Luxembourg National Digital Inclusion Action Plan (2021)
September 2021
Strategies and Action Plans
Author: Ministry of Digitalization
The Luxembourg National Digital Inclusion Action Plan (2021) is a comprehensive strategy designed to ensure no one is left behind in the country’s digital transformation. Coordinated by the Ministry of Digitalisation and adopted by the government on 24 September 2021, the plan outlines a holistic, multistakeholder approach to tackling digital exclusion and building a digitally inclusive society.
Objective
To ensure all individuals—regardless of age, income, education, location, disability, or language—can participate meaningfully in the digital society through access, motivation, skills, and trust.
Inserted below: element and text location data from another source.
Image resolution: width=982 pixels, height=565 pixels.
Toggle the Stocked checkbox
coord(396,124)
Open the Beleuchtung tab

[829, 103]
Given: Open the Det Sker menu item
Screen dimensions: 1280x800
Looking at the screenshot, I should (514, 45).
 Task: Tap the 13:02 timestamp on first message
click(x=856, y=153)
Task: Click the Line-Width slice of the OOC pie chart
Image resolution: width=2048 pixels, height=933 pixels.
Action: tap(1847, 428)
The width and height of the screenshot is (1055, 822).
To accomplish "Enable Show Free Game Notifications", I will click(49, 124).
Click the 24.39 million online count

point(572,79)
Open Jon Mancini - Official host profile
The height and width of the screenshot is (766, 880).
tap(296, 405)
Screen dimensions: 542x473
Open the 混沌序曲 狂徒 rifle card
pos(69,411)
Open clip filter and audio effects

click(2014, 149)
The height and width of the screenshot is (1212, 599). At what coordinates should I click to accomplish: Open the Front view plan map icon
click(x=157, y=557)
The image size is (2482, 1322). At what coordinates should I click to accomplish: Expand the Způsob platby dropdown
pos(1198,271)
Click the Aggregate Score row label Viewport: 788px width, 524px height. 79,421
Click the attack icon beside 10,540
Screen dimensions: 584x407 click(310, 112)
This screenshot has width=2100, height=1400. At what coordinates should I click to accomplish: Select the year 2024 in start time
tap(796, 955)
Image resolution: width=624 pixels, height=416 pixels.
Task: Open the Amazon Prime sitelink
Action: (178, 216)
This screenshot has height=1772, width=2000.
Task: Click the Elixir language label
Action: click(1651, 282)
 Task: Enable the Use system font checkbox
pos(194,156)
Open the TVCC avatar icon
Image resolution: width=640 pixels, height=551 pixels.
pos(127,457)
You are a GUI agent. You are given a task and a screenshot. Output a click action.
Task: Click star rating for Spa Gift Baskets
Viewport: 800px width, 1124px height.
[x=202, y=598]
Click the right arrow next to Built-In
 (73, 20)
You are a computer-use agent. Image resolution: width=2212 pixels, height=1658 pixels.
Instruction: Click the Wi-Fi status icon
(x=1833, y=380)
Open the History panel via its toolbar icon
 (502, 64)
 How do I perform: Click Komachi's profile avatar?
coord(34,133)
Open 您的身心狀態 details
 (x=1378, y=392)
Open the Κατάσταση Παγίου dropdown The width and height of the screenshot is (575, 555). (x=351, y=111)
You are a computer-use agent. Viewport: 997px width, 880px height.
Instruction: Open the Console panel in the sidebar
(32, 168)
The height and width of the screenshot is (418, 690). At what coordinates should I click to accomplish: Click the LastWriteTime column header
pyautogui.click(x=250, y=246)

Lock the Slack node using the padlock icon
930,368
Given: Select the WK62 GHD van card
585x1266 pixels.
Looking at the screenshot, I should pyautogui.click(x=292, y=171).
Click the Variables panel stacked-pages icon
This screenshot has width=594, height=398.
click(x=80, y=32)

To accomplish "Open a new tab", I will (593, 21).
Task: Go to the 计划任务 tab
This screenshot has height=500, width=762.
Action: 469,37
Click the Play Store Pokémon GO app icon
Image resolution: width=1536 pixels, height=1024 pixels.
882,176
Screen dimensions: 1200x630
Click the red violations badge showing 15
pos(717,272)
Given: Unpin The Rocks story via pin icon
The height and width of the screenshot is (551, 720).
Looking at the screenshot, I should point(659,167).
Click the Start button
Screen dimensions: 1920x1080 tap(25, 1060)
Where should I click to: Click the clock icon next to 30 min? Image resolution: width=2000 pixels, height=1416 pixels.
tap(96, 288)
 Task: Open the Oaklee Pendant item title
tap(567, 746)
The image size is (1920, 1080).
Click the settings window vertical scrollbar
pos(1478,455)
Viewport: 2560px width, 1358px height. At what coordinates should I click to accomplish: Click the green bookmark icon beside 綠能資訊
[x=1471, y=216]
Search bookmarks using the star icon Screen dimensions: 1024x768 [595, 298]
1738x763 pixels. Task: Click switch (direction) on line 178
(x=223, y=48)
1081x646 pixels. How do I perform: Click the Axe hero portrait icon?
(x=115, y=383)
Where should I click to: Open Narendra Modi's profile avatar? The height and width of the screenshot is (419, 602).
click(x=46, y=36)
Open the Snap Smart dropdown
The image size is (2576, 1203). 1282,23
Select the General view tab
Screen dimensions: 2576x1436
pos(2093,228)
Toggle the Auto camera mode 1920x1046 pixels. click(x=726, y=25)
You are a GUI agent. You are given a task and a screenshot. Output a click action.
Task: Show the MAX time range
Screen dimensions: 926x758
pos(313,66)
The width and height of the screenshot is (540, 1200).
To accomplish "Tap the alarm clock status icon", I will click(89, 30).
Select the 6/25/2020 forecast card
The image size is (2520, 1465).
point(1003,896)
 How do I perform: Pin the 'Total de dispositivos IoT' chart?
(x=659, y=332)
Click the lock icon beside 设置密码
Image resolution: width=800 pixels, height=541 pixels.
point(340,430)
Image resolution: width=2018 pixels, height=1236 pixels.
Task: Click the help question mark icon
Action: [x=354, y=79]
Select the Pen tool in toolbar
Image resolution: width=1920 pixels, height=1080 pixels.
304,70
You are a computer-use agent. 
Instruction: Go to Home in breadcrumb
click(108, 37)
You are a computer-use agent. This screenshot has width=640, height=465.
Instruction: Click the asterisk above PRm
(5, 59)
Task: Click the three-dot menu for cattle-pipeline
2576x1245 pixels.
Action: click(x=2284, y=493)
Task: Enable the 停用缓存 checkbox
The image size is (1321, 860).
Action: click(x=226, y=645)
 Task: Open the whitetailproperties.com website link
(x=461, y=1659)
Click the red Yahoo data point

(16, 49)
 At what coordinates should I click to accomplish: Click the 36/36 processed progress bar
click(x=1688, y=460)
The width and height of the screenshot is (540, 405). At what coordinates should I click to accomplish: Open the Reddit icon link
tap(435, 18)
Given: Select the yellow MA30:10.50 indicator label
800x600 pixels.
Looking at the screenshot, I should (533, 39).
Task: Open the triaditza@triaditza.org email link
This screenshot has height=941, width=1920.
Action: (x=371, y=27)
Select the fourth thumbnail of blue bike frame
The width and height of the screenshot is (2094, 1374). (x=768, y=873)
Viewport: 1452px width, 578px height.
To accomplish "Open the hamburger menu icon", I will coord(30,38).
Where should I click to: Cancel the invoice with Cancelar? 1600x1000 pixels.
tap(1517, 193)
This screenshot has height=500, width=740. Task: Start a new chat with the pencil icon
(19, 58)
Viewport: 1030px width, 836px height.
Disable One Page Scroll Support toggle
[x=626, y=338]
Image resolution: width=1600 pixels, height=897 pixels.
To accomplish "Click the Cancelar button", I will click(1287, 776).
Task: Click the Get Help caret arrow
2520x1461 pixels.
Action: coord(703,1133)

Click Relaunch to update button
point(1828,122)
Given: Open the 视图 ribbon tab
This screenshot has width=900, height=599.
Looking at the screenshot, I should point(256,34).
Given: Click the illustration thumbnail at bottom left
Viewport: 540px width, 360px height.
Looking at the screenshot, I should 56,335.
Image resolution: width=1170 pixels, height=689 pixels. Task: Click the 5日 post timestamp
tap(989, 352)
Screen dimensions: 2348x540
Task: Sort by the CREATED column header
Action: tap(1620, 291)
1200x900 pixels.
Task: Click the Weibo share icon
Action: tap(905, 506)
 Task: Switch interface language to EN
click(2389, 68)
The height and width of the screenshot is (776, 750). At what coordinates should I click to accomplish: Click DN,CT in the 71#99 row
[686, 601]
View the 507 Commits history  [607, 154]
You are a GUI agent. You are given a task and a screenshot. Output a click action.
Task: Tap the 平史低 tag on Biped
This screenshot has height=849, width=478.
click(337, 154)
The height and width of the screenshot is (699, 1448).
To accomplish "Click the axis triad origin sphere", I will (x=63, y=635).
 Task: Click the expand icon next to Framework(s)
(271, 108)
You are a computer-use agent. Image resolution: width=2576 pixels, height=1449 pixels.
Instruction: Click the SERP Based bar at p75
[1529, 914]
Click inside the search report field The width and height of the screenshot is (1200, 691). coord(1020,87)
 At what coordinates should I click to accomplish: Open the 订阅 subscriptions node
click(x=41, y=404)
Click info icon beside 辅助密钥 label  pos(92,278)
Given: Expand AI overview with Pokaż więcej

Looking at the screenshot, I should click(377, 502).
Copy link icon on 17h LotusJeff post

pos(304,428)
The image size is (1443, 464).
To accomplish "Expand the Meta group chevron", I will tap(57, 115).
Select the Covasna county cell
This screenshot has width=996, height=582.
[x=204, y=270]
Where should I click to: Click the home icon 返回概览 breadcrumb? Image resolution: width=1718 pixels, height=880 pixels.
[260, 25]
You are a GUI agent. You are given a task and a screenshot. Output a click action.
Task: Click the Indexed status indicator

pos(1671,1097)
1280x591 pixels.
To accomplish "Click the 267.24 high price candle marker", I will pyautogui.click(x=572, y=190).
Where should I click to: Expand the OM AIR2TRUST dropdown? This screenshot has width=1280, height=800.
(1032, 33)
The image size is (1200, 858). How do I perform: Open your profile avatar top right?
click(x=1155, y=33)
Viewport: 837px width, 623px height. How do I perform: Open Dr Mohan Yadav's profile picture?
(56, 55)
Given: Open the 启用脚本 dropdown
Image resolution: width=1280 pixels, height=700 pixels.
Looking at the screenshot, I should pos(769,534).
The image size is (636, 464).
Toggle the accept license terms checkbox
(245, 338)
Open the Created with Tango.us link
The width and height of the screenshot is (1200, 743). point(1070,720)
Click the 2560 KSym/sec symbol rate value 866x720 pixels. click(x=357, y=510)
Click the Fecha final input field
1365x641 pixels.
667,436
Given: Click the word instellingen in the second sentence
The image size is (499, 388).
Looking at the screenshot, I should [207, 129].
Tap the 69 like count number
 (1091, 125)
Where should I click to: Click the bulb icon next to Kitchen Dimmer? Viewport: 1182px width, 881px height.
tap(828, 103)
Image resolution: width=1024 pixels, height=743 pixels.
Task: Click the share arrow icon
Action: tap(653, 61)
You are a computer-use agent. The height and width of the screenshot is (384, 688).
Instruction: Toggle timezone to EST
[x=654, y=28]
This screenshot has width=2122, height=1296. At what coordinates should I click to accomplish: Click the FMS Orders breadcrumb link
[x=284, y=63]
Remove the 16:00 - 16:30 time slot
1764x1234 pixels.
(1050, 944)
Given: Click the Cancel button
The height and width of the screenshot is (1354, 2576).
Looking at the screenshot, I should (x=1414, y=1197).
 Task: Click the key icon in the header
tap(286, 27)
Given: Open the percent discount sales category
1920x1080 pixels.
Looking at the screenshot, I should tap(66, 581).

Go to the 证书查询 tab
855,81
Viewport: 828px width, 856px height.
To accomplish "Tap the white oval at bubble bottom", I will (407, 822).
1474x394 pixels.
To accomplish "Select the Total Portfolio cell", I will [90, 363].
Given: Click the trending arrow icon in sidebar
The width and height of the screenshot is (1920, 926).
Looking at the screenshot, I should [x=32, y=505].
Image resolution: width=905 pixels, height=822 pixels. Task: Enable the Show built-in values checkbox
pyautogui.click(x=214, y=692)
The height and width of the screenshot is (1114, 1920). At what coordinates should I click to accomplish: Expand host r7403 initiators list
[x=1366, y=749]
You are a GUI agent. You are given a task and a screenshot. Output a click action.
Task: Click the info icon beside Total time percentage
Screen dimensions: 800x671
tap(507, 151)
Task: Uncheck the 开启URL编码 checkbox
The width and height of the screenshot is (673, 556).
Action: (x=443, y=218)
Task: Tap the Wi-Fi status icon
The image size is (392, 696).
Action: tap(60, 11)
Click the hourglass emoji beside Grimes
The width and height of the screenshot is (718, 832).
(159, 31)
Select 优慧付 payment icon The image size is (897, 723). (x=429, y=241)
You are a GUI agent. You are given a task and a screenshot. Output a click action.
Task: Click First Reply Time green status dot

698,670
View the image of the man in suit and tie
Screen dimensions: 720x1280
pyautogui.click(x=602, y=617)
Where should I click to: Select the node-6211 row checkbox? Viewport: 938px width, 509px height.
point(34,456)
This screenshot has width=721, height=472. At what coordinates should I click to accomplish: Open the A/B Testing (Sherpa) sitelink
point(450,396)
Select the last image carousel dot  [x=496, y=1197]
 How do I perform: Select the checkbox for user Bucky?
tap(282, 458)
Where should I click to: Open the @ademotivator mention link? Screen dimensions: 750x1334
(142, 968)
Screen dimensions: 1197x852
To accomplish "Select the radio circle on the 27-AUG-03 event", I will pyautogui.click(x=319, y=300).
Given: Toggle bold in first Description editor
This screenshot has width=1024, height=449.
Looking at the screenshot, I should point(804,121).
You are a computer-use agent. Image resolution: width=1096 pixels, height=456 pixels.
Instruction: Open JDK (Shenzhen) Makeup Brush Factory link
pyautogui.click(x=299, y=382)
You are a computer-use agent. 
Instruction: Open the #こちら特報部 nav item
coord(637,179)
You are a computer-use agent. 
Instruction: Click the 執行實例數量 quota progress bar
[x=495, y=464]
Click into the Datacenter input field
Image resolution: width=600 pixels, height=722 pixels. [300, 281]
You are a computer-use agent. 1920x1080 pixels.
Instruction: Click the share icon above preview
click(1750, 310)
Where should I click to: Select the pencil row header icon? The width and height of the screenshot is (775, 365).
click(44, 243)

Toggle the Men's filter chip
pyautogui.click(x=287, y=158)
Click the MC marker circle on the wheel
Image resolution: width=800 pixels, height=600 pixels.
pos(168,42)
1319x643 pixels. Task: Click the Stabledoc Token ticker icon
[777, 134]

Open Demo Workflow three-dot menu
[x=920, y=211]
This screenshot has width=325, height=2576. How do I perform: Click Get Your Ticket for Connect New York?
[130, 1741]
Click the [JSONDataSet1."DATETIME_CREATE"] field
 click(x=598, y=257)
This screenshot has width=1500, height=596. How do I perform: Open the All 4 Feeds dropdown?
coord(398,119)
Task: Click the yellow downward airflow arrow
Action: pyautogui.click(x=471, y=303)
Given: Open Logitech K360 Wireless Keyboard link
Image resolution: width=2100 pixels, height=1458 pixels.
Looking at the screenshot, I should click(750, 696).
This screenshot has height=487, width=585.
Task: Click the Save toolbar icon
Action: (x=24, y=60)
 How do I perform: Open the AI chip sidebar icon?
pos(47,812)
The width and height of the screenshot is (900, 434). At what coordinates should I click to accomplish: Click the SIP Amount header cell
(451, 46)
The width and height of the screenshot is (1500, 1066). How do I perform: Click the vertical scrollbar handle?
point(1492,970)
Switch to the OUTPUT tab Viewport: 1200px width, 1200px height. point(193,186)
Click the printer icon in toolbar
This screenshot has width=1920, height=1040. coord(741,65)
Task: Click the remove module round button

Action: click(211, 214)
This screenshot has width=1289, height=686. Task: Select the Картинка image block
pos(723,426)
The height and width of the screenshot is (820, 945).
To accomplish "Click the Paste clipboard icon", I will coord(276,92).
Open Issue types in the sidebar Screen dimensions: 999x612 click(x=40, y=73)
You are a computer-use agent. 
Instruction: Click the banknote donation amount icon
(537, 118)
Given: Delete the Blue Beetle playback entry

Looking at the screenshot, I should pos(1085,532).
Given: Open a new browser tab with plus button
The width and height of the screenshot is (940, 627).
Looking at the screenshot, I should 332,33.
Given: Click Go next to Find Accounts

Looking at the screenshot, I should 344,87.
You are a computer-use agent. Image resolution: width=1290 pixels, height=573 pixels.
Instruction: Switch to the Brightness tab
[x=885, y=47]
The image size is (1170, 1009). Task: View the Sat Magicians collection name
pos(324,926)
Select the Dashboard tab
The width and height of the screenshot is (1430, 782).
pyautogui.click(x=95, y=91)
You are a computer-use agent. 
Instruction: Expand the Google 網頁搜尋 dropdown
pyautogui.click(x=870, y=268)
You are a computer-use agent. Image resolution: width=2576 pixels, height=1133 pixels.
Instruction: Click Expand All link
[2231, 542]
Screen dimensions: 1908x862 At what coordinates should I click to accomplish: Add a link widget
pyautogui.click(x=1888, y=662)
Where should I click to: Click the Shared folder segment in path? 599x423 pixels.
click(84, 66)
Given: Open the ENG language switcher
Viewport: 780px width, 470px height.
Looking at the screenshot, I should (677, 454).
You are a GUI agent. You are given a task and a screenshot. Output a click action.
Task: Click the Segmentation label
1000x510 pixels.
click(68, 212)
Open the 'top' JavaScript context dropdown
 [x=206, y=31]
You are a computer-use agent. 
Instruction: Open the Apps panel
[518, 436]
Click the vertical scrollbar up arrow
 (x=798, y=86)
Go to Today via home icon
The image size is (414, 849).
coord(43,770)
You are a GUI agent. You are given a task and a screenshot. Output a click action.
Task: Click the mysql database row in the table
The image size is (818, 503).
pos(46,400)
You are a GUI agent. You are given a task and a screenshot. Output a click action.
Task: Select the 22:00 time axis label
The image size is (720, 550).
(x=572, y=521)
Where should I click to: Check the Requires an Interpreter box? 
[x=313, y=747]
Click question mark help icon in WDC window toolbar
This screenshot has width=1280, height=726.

Key challenges and target groups
The plan identifies a broad range of groups that face digital exclusion:
- Older adults lacking digital confidence or access
- People with disabilities dealing with accessibility issues
- Low-income individuals with limited resources
- Unemployed persons needing digital skills for re-entry into the workforce
- Migrants, women and girls, and youth with varying digital access or skill levels
Strategic priorities
- Increase motivation and digital confidence
- Improve access to digital tools and services
- Develop digital skills across the population
- Address regional disparities
- Promote safe and informed use of digital technologies
Action levers: The 40 key initiatives
1. Motivation and trust
Initiatives include:
- The zesummendigital.lu portal: a central hub for inclusion resources
- Public awareness campaigns (e.g. cybersecurity via BEE SECURE)
- An annual Inclusion Day and interdisciplinary forum
- Pilot project funding for innovative inclusion ideas
- Educational videos on emerging technologies
2. Access to digital services
Efforts to improve digital access:
- Expansion of public digital services (MyGuichet.lu, Guichet.lu)
- Research on user-friendly service design
- Promotion of universal design and accessibility standards
- Legal and technical feasibility of proxy-based digital administration
- Digital infrastructure strategy: ‘Connectivity for All’, ensuring 100 Mbps for every household by 2025
3. Digital skills development
Education and training include:
- Free digital literacy courses for NGOs and citizens (with Erwuessebildung)
- Digital banking and cybersecurity workshops
- Coding classes for girls and women (e.g. Rails Girls, Lëtz Cybersecurity Challenge)
- Youth-targeted programs (e.g. Digital Sciences curriculum, Makerspaces)
- Digital Academy for civil servants and Fit4DigitalFuture for job seekers
Implementation and evaluation
- The plan is subject to annual review and adaptation.
- Key Performance Indicators (KPIs) began to be monitored in 2022.
- Progress is assessed regularly with adjustments as needed (e.g. 2023 state of play, 2024 objective revision).